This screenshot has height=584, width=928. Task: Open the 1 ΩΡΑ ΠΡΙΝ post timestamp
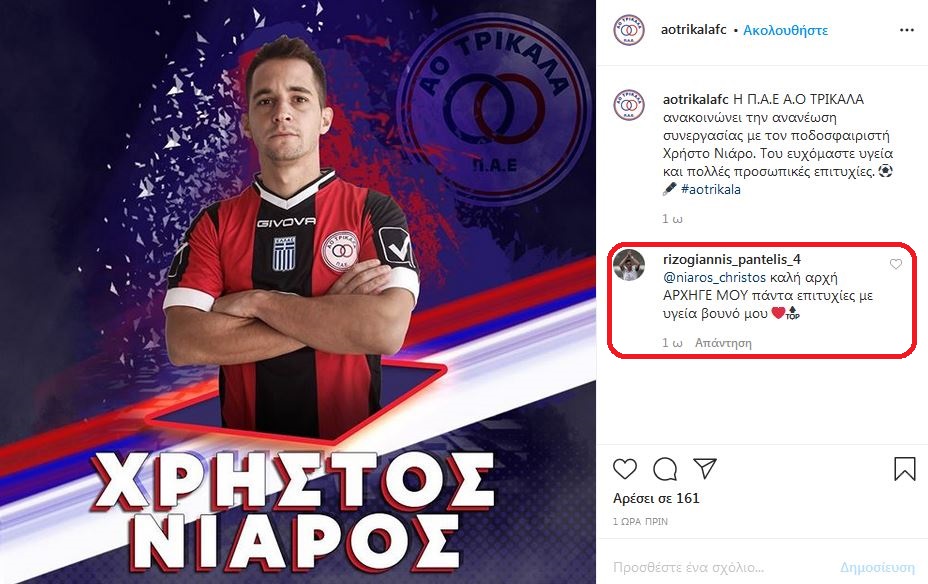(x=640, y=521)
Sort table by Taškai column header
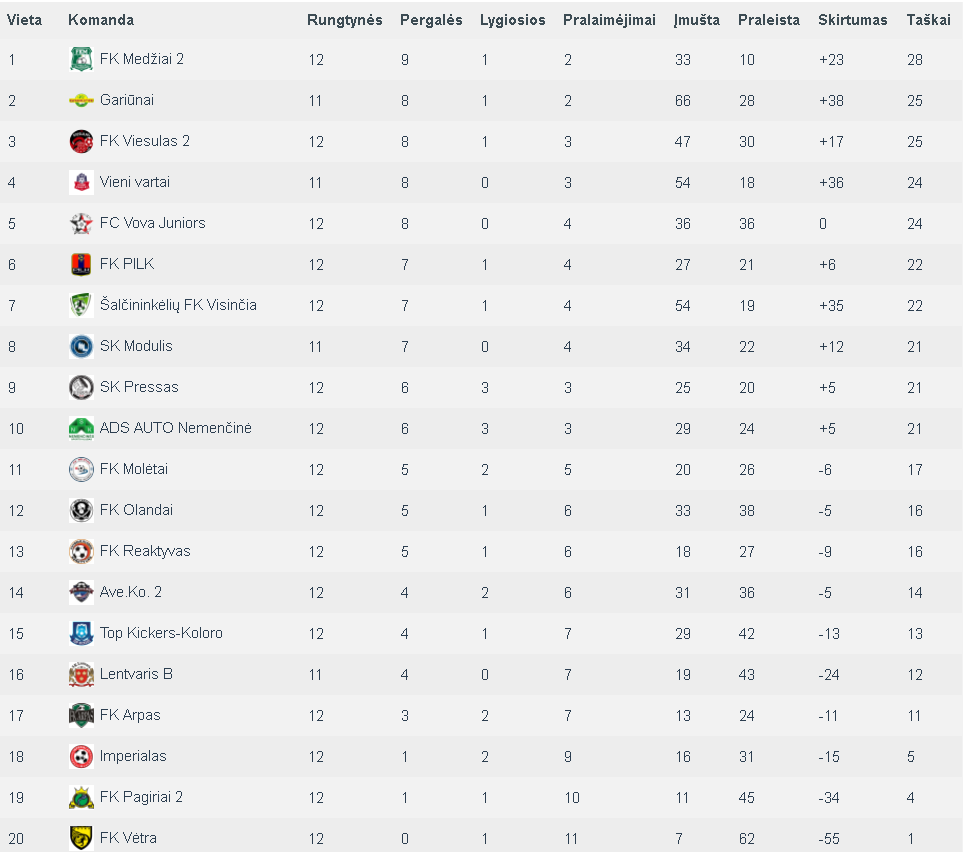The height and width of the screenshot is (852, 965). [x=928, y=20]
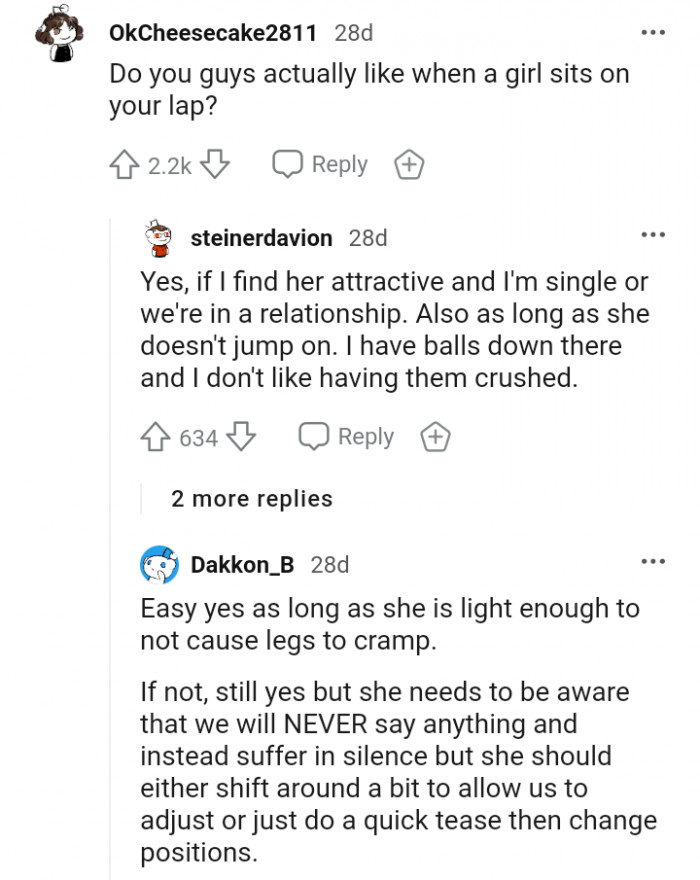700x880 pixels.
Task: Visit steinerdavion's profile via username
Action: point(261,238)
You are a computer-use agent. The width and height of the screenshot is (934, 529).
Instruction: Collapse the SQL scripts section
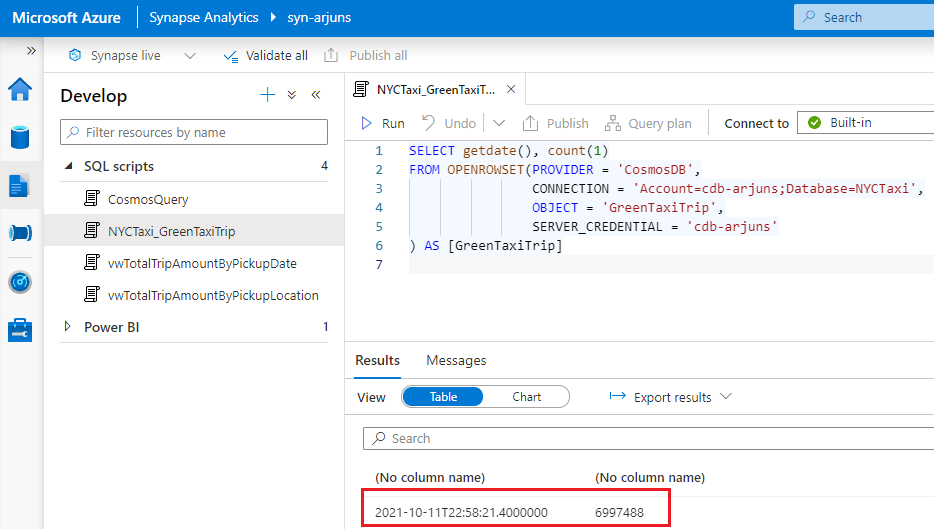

What to do: Omitting the pictures, copy each record above exactly as it stands.

Your response:
This screenshot has height=584, width=928. Task: Open the 1 ΩΡΑ ΠΡΙΝ post timestamp
(x=640, y=521)
Sort table by Taškai column header
The height and width of the screenshot is (852, 965). [x=928, y=20]
700x880 pixels.
Task: Visit steinerdavion's profile via username
Action: point(261,238)
You are a computer-use agent. The width and height of the screenshot is (934, 529).
Instruction: Collapse the SQL scripts section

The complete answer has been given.